Last night I got a "message" in my head (like the one I wrote about earlier that proved to be true) that said that the reason my nmom couldn't keep me was not just because she had no support, no money, and a five-year-old child to care for (to say nothing of the pressure she must have had from the system as well as the social stigma) because she carried a married man's child while she herself was married. She and my nfather were both married to other people when they had their affair that resulted in me. So, if the "message" is correct, my nfather probably never knew I existed. My nmom had to get the hell out of Buffalo before anyone knew she was pregnant and had a baby.

Both he and the guy I'm searching for are probably already dead. If so, then I'm fucked. But right now I'm going to do what I can to find a name. Just a name. But most people who knew either of my parents in Buffalo have probably all moved away or died. I get the feeling that I'm shouting down into a wormhole. There are no soundwaves in space and a wormhole sucks up all the light and everything else.

Before my natural mother's sister, my natural aunt, died, she gave me some yellowed photos of my relatives, two multi-colored afghans made by my natrual grandmother, who died before I got to meet her, and two old-fashioned cookbooks that she used when she was a young housewife. I treasure these things dearly because now that I see that my sibs and the others have no interest in me, they are all I'm ever going to lay hands on of my ancestry. My natural uncle did give me a copy of the family tree, but of course my name is nowhere on it, so I don't really belong on it any more than I would belong on a family tree of my adoptive parents (they never had one that I knew of anyway).

The recipes in my naunt's cookbooks are not something I'd generally use because they list ingredients I know now are unhealthy, despite the fact that I grew up on home-cooked meals similar them. I can picture her as a young woman in her sunny kitchen whipping up a meal for one of the many parties she used to have. My natural aunt had hundreds of friends. Everyone loved her. She was a bouyant and gracious hostess. And even though she and my natural mother fought horribly, when my natural mother got too sick with cancer to take care of my two younger half sibs L and R (the ones from her third marriage--her second was short and without kids), my natural aunt adopted them (she never had children herself). I think this is one of the few cases where adoption was a good thing. And my half sibs both said they wouldn't have had a home at all if our aunt hadn't become their mom. I wish my natural mother had done something like that after giving birth to me. But I guess I'll never really know why she did what she did; why she chose to give me away. Unless I can find this man, everything is speculation.

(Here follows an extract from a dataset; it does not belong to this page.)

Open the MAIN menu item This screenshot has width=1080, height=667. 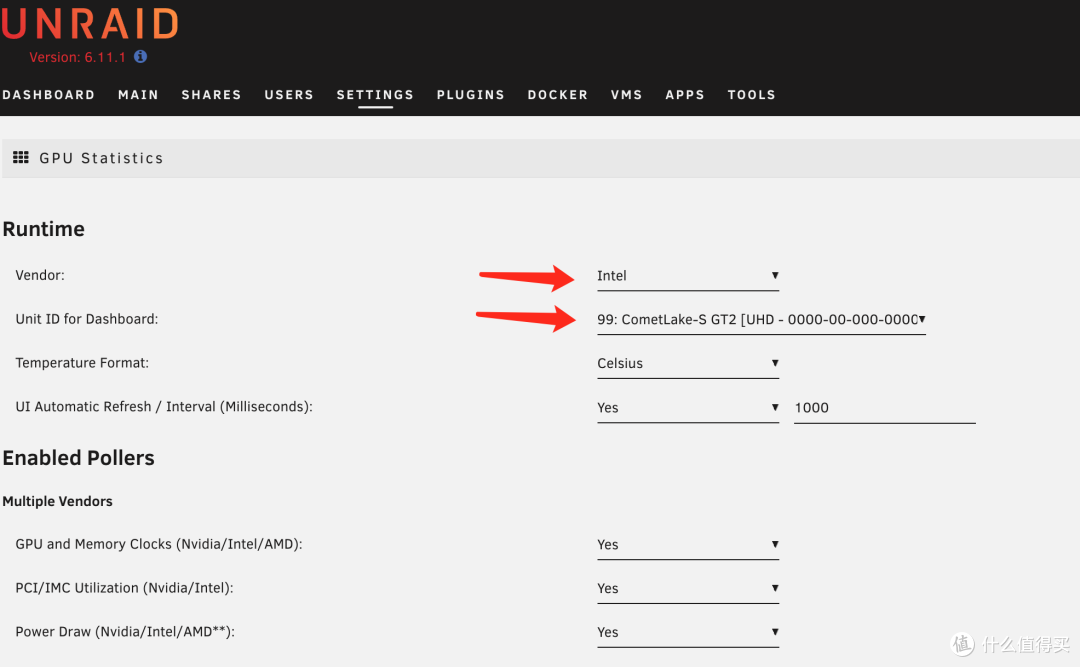coord(138,94)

On another note, I constructed and planted an herb garden in my backyard today. It felt so good to dig my hands into the warm, rich, post-rain soil and add compost and amendments to make the bed lovely and soft as I planted thyme, oregano, terragon, Italian parsely, basil, chives, English lavender, and madder, along with the rue and comfrey that had already been growing. I lined it with some lovely rocks that came from the trench we dug to lay the sewer line.

4 Comments:

Blogger Marie said...

Thanks, as always, Kippa, for your feedback. I'm exited about both my little garden and the possibility of learning more about my ancestry. I'm inclined to think that the first will be more productive than the second. The "stallions in the sky" photo expands something inside me that I can't explain, and I don't think it's gas.

24.4.06  
Blogger Mia said...

I love your herb garden! I have been working in my garden as well and it really is the MOST therapeutic thing in the world.

All the best on your search for your nfather.

25.4.06  
Blogger Marie said...

Thanks, Mia. So far no reply from the lady in Buffalo. But it's all a shot in the dark at best. Gardens and pets are pure love and patience. They are my teachers, my therapy, my little corners of happiness.

25.4.06  
Blogger whosedaughter said...

Hi Marie!
I am a donor conceived person and I can relate to many of your feelings. I also just so happen to be from a suburb of Buffalo, NY!!! I don't live there anymore but I did for 17 years. All these unanwsered questions are just so unfair. You...we all...should be allowed to know these basic facts about ourselves and where we come from. Thank you for sharing.